Pemberton unveils new Biodiversity monitoring tool, a sensor-agnostic methodology to handle big data in nature

Business Europe Technology

Pemberton, a female founded nature positive AI start-up, today announces it has secured funding for an e800,000, 18-month project to demonstrate a new mathematical model based on fractals, the Duckworth Lewis Method and the complex interactions between large multidimensional datasets that hold information on our planet.

The project is being co-funded by the European Space Agency under ARTES 4.0 Business Applications – Space Solutions. University College London is supporting the publication of a number of journal articles to present the model formally.

The model extends beyond black box theory to unlock total control and transparency across scale or resolution. This approach includes a system of signal processing based on predictive algorithms for animal communication.
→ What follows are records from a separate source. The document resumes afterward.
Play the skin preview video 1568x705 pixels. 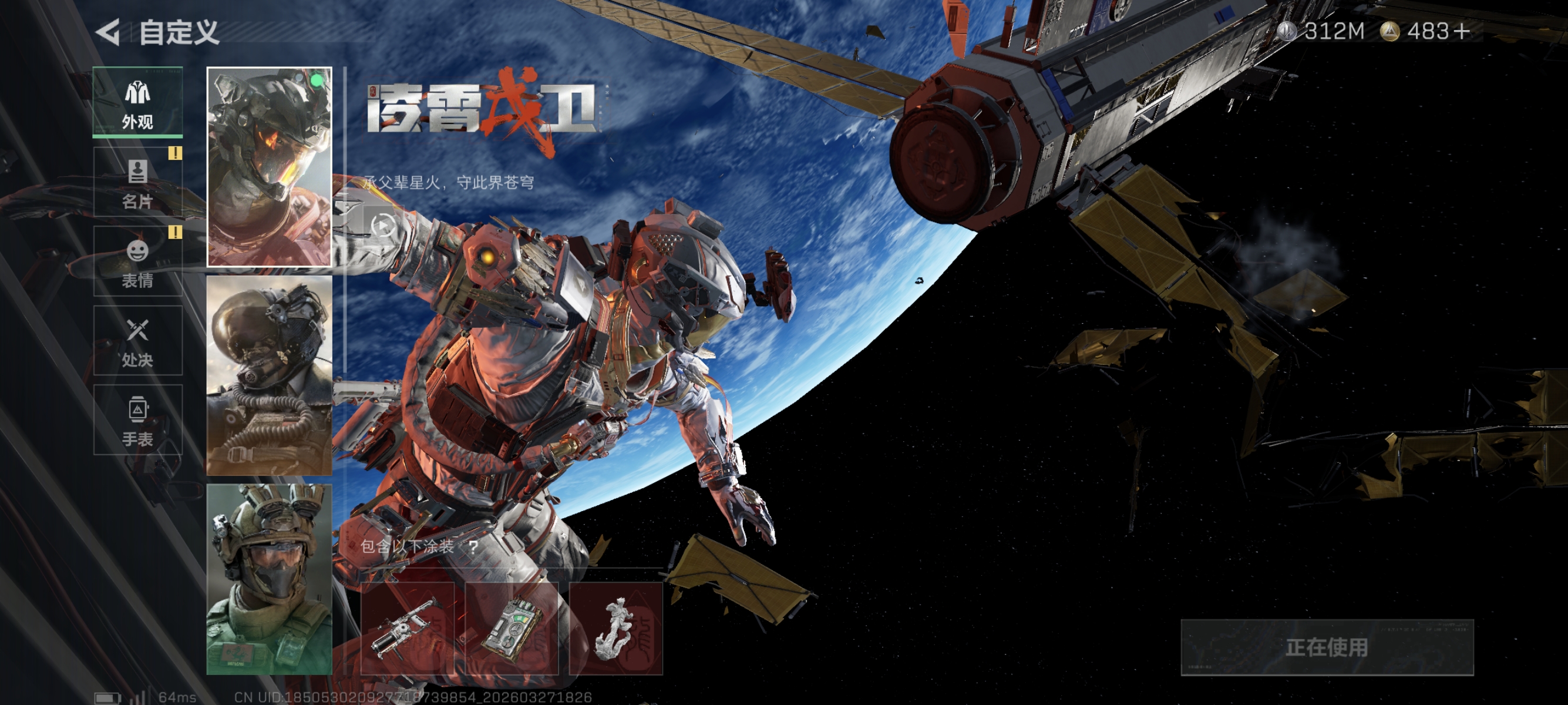click(x=382, y=226)
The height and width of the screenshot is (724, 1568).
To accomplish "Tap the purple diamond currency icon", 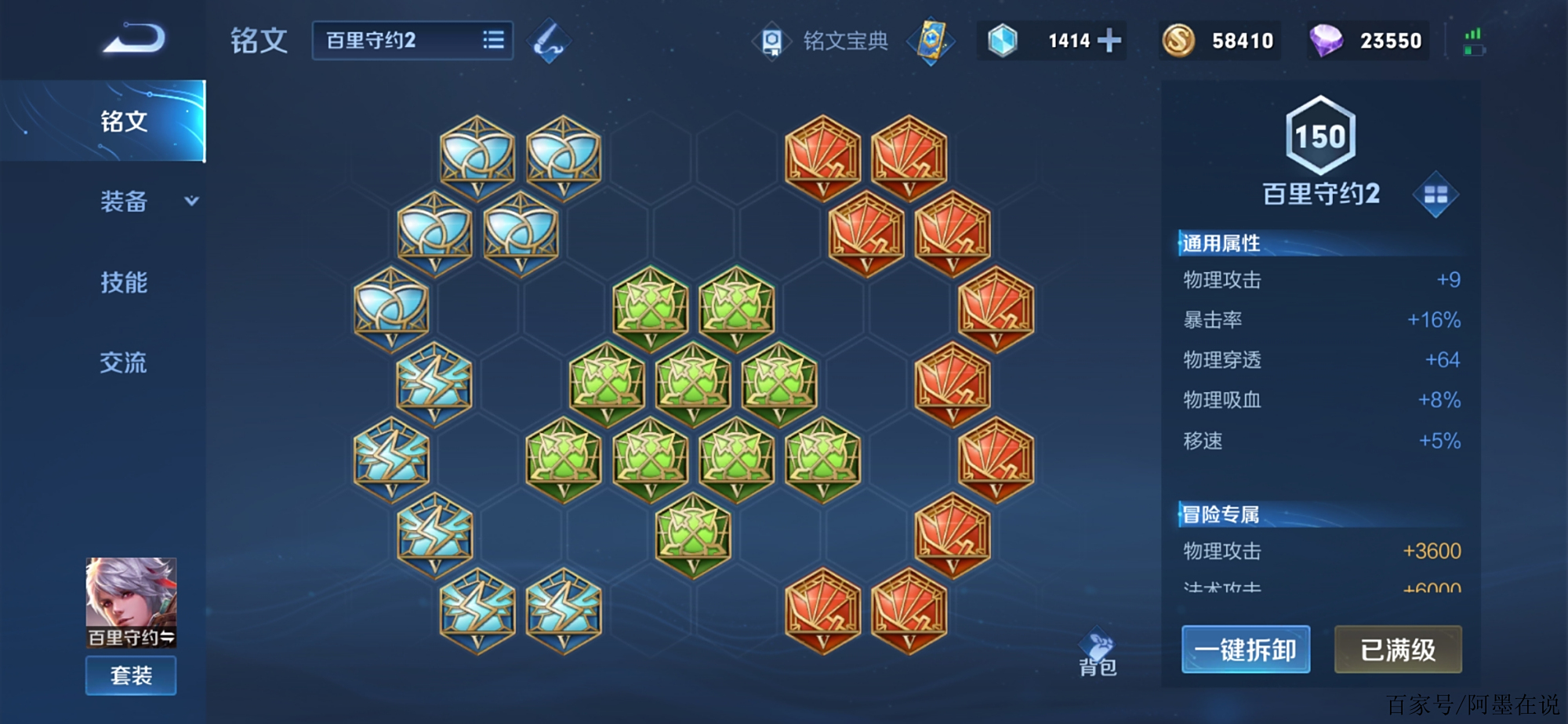I will [1326, 41].
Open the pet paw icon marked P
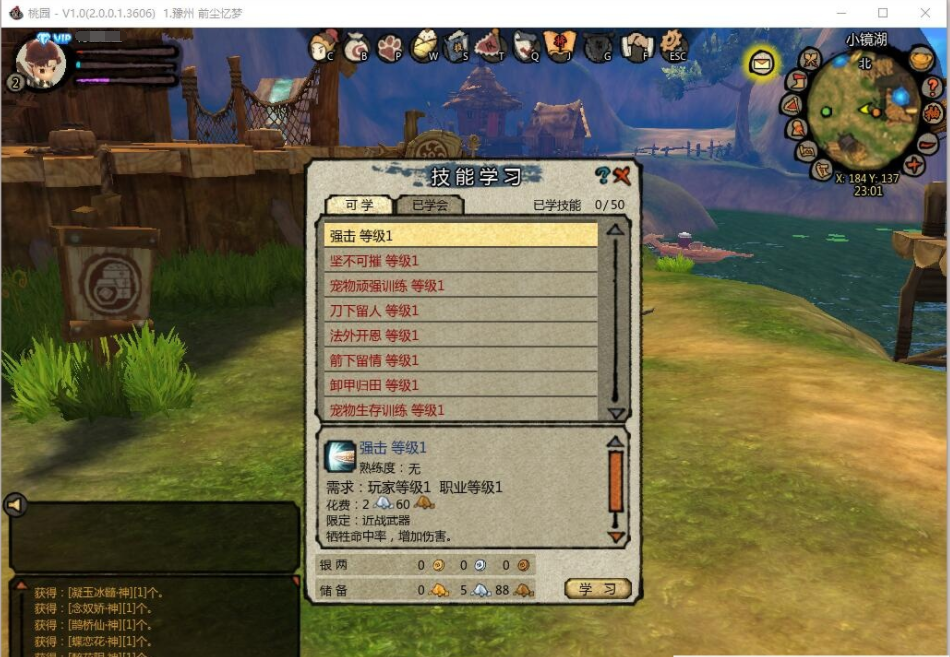This screenshot has width=950, height=657. (x=390, y=47)
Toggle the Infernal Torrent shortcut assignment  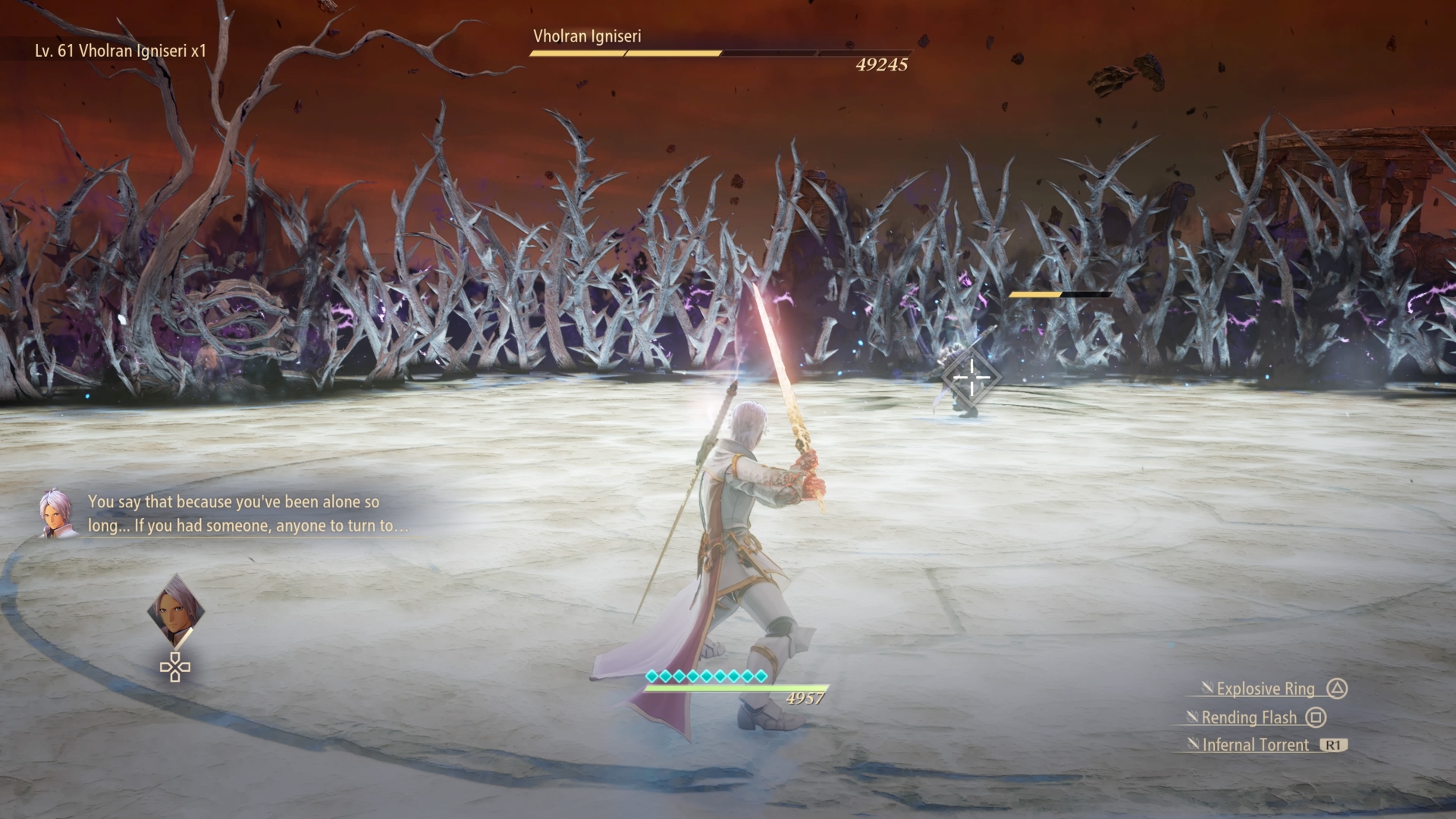[1255, 745]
Ordnance Survey and Sainsbury’s are working closely with Pemberton to demonstrate mapping products and incorporate Pemberton’s biodiversity monitoring system into sustainability development outcomes. This is being done with the help of landowners across the UK to ground-truth the model with extensive ecological surveys. The model has been built to maximise transparency across sensor systems, field surveys, climate metrics and scientific research to truly understand nature over space and time.

This breakthrough in automated data processing is likely to have applications beyond the environmental sector. The current model leverages geospatial data, remote sensors, field surveys, and a selection of open-source climate monitoring resources.

It has already been tested in terrestrial habitats during a project funded by the European Union, which was later awarded as the Best Feasibility study by the with the European Space Agency for 2022.